Мне предложили комнату в доме, специально предназначенном для поселения «одиночек», в трехкомнатной квартире, и я согласился. Одну из комнат в квартире занимал майор из финчасти, заядлый рыбак и охотник, по этой причине оставшийся служить на Севере сверх всех положенных сроков, одинокий, у которого на «материке» из всех родственников была только дочь, учившаяся в Московском университете. Вторую комнату дали мне, а третья оставалась пока что свободной. Предполагалось, что в нее со временем вселят какого-нибудь холостяка, вроде нас.
3
Однажды утром – очень хорошо помню, что это было в воскресенье, ибо я не спешил вставать, – я услышал за дверью, в прихожей, звук необычных в нашей мужской квартире шагов: простучали дамские каблучки. Кто бы это мог быть? Я встрепенулся. Неужели Рина? Нет, не могла она так без предупреждения… А вдруг? Я приподнялся, прислушиваясь. Каблучки простучали в сторону кухни, журча полилась из водопроводного крана вода. Слышно было, как женщина ходит там – неторопливый перестук каблучков раздавался отчетливо, до кухни – пять шагов. Кто-нибудь приехал к соседу? Но, кроме дочери, у него никого нет, а до студенческих каникул еще далеко.

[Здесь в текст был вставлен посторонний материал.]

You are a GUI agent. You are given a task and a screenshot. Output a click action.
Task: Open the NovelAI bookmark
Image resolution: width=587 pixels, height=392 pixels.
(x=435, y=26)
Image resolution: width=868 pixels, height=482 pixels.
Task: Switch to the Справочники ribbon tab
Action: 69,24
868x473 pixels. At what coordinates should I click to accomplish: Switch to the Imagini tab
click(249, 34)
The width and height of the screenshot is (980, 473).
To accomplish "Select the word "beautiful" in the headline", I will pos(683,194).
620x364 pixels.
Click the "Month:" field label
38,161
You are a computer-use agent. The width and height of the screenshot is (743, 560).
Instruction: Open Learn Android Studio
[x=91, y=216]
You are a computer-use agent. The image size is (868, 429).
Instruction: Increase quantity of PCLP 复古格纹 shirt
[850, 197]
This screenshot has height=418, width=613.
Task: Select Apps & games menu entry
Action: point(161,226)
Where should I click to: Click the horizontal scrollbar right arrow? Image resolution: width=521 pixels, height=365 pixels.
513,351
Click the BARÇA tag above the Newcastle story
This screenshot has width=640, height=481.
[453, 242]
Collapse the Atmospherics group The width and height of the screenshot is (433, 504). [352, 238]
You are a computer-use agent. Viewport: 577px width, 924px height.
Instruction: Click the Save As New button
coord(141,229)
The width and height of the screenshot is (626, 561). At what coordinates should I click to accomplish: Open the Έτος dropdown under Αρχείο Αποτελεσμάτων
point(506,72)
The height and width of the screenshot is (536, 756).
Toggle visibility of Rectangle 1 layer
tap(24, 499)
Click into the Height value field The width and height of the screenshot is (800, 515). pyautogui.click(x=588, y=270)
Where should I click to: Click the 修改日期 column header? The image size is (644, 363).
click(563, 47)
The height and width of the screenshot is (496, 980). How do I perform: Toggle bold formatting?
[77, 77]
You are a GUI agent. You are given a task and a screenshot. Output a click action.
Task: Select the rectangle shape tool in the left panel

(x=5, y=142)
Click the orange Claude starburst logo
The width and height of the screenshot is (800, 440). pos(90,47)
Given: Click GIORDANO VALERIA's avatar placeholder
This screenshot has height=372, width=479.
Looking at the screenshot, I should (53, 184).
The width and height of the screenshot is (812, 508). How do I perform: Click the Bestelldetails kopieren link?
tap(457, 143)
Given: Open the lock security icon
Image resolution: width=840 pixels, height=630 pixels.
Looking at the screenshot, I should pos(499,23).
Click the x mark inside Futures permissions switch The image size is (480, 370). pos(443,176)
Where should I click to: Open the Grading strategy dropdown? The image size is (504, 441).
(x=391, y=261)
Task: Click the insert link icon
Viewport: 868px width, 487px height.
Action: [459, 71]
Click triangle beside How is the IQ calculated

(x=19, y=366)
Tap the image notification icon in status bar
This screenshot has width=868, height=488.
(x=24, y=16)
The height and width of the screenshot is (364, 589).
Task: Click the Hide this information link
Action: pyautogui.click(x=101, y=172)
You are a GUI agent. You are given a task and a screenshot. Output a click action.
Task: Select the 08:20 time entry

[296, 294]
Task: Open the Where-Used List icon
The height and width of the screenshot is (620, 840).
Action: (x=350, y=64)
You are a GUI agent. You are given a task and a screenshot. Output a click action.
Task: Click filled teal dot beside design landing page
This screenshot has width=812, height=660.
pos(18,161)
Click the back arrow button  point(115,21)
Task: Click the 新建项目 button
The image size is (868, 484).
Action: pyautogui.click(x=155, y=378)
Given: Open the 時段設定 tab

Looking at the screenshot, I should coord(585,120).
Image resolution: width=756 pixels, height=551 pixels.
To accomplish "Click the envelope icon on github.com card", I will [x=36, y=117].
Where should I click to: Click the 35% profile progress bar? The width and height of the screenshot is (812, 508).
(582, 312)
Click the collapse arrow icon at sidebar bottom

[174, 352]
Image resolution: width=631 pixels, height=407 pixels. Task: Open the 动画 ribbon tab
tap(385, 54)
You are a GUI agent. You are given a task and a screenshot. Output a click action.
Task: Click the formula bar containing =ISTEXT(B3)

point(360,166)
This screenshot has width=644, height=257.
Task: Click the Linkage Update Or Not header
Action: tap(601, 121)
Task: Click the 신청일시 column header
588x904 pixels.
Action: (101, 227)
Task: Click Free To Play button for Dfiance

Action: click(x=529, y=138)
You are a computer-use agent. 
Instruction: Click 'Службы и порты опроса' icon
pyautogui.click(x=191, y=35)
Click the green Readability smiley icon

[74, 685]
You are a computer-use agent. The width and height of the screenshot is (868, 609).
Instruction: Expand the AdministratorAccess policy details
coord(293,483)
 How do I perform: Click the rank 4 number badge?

Немного погодя, одевшись, я вышел на кухню, чтобы вскипятить себе чаю. Спиной ко мне, у стола, орудуя над чем-то кухонным ножом, стояла, чуть наклонившись, невысокая худенькая женщина в темно-зеленой вязаной жакетке, наброшенной на плечи; темные волосы, нетуго сколотые на затылке в большой узел, казалось, вот-вот рассыплются и закроют ее наклоненную шею. Что-то знакомое почудилось мне в облике этой женщины.
Услышав мои шаги, она обернулась, и я ахнул:
– Лена!
– Андрей… Константинович! – Нож выпал из рук женщины, звякнул об пол.
– Неужели это вы? – Я не отрываясь смотрел на такое памятное мне лицо. Да, это она, Лена Москвитина! И так мало изменилась! Тот же всегда как будто чем-то удивленный взгляд широко раскрытых больших карих глаз, те же круто поднятые дуги нешироких, но густых бровей, только вот в уголках рта две четкие морщинки…
– Вот не ожидала, что вас тут встречу! – Лена улыбалась растерянно и радостно. – Здесь служите?
– Да, уже второй год в северянах состою. А вы какими судьбами сюда? И когда?
– Вчера поздно вечером приехала и сразу в эту квартиру меня вселили. Больше, говорят, некуда… Вы, наверное, крепко спали, не слышали?
– Наверное… Но почему вы у нас в Чай-губе?
– Назначение получила, в школу вашего гарнизона. Здесь выбыла учительница одна, мужа у нее переводят, а ее уроки передать некому, прорыв…
– И вы решились к нам, в такую даль?
– Не так даль велика. Я ведь в Подснежном работала. А сто километров по здешним местам, знаете, не расстояние. Ваши гарнизонные дамы к нам в парикмахерскую ездят, когда вертолет попутный.
– А что же из Подснежного, можно сказать – из столицы здешней, и к нам сюда, на периферию?
– Да так сложилось…
Я почувствовал, Лена недоговаривает чего-то. «Какие-нибудь личные причины». Я не стал более расспрашивать. Но мне хотелось знать, как прожила она все эти годы. Да и ей, я видел, не терпелось узнать обо мне: она задавала мне вопрос за вопросом – а может быть, затем, чтобы я не успел задать своих?
– Вы давно здесь? – спрашивала Лена. – А почему без семьи? Где она? Вы уже привыкли к Северу? А где служили раньше?
Я отвечал так же торопливо, как она спрашивала. Но вот она спохватилась:
– Да что мы так наспех, на кухне… Пойдемте ко мне пить чай!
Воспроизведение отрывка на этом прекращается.